** DATASET RECORDS follows **

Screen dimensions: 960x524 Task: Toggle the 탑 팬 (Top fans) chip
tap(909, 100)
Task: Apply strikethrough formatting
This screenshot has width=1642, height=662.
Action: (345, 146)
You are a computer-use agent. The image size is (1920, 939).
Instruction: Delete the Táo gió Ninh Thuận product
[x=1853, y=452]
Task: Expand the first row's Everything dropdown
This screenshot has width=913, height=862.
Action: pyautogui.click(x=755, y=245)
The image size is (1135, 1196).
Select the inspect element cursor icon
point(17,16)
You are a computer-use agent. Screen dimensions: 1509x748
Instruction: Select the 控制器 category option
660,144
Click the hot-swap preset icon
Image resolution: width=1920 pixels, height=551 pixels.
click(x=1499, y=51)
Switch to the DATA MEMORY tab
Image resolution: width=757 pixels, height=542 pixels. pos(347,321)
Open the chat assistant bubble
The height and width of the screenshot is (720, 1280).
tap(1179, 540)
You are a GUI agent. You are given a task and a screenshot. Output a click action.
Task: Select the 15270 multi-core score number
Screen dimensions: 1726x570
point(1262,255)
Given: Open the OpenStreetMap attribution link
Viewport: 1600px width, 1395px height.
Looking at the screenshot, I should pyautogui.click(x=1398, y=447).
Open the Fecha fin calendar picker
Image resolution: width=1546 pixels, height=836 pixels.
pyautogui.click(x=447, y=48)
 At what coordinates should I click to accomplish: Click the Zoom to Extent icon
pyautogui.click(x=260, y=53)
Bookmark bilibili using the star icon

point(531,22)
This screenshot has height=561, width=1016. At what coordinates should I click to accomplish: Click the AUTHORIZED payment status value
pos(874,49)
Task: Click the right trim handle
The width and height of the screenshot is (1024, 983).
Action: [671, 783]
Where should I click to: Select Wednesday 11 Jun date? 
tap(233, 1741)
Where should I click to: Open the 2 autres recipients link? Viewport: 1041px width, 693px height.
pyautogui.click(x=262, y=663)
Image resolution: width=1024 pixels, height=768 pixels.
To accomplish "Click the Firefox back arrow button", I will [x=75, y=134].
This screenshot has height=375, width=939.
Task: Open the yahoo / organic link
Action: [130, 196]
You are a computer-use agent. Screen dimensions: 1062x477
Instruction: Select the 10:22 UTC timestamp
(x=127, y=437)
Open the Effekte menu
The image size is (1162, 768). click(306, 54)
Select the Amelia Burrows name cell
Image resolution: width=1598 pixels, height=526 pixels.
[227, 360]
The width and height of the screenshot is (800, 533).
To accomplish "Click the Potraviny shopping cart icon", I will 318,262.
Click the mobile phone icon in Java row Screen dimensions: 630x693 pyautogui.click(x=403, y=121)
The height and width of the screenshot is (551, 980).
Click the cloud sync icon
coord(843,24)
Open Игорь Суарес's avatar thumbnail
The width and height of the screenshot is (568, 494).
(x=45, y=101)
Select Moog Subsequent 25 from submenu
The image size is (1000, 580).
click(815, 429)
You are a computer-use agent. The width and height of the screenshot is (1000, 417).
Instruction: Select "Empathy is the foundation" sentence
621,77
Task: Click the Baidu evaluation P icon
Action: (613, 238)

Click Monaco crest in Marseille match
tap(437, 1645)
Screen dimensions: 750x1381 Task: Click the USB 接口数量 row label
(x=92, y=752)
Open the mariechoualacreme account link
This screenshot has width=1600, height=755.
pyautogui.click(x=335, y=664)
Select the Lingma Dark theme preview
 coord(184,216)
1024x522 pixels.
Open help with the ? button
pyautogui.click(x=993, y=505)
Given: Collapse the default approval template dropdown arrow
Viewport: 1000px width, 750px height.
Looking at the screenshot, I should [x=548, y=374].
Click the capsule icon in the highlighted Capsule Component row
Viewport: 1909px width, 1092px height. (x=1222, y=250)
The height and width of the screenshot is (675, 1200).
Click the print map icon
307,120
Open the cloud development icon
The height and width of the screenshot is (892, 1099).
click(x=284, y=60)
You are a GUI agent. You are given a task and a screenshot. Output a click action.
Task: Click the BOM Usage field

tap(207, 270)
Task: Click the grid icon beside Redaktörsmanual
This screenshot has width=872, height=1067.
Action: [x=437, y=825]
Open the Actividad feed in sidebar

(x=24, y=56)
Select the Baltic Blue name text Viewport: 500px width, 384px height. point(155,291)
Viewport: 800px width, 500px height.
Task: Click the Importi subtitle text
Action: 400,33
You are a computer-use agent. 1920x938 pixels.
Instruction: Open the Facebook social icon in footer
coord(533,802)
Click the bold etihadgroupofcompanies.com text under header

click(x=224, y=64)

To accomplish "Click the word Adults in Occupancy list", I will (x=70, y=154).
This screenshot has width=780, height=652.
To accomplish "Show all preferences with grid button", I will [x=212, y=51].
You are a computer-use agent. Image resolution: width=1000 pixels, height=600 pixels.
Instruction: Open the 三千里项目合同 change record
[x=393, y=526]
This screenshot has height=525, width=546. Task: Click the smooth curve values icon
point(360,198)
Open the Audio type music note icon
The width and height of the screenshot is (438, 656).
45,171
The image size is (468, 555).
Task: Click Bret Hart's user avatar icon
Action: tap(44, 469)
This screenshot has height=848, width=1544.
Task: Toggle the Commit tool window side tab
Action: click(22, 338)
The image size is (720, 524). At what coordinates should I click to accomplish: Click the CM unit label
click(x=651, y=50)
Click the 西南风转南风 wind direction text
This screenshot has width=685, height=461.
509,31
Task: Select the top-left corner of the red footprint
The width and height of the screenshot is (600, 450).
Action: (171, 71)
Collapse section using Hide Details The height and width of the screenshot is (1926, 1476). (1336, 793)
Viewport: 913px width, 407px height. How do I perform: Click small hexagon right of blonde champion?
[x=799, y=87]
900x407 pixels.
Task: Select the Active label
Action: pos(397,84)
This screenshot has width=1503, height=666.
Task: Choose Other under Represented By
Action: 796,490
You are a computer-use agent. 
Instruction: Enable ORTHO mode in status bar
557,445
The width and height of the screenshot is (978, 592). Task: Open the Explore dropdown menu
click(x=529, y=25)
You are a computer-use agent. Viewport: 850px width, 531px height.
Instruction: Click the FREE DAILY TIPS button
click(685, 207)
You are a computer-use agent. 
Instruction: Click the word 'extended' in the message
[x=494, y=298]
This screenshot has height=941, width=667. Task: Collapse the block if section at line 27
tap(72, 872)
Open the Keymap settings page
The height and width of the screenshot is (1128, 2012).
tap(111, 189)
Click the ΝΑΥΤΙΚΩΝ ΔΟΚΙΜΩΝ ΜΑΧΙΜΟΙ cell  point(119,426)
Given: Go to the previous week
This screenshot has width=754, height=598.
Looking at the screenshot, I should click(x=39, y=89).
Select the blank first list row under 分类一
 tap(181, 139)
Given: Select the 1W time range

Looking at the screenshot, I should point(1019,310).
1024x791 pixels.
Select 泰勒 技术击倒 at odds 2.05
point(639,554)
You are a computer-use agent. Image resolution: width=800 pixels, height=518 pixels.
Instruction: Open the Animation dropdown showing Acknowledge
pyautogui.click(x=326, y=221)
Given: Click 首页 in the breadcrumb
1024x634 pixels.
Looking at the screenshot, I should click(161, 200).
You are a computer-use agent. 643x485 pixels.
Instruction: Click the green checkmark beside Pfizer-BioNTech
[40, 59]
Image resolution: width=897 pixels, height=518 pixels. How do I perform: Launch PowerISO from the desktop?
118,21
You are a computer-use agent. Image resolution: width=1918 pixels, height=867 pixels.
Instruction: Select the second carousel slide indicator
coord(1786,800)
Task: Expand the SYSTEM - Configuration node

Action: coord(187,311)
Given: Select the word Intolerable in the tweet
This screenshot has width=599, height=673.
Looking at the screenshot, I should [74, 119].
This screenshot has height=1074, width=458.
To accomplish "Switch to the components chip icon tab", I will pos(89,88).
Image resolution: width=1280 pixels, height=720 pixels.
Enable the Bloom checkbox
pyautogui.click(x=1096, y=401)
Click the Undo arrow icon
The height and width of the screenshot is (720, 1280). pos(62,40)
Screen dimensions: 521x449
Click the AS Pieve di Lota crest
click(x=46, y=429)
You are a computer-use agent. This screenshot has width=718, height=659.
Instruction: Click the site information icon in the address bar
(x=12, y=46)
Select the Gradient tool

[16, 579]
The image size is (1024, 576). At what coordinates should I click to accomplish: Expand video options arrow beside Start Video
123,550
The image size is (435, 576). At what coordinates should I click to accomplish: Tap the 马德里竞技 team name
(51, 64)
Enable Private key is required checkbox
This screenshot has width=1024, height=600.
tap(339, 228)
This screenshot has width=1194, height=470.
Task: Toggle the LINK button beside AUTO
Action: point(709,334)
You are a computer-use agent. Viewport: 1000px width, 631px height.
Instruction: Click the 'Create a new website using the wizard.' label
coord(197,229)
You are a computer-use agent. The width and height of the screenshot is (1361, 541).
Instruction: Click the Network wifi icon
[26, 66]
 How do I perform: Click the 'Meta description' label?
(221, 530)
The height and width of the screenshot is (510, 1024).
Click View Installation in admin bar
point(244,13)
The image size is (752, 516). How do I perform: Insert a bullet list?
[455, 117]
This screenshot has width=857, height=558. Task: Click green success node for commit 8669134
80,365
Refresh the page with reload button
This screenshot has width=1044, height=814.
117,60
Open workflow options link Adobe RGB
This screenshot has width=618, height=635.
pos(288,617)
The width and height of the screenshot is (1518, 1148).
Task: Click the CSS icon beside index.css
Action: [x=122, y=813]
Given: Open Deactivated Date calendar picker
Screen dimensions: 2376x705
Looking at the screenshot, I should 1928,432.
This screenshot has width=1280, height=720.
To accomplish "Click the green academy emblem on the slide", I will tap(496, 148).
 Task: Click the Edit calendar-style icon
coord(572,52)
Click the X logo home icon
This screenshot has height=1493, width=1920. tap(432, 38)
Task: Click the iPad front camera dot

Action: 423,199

** End of DATASET RECORDS **

Set down verbatim only the lines between the start of the data above and the line with "You are a computer-use agent. Screen dimensions: 1509x748", both boundaries included.

Screen dimensions: 960x524 Task: Toggle the 탑 팬 (Top fans) chip
tap(909, 100)
Task: Apply strikethrough formatting
This screenshot has width=1642, height=662.
Action: (345, 146)
You are a computer-use agent. The image size is (1920, 939).
Instruction: Delete the Táo gió Ninh Thuận product
[x=1853, y=452]
Task: Expand the first row's Everything dropdown
This screenshot has width=913, height=862.
Action: pyautogui.click(x=755, y=245)
The image size is (1135, 1196).
Select the inspect element cursor icon
point(17,16)
You are a computer-use agent. Screen dimensions: 1509x748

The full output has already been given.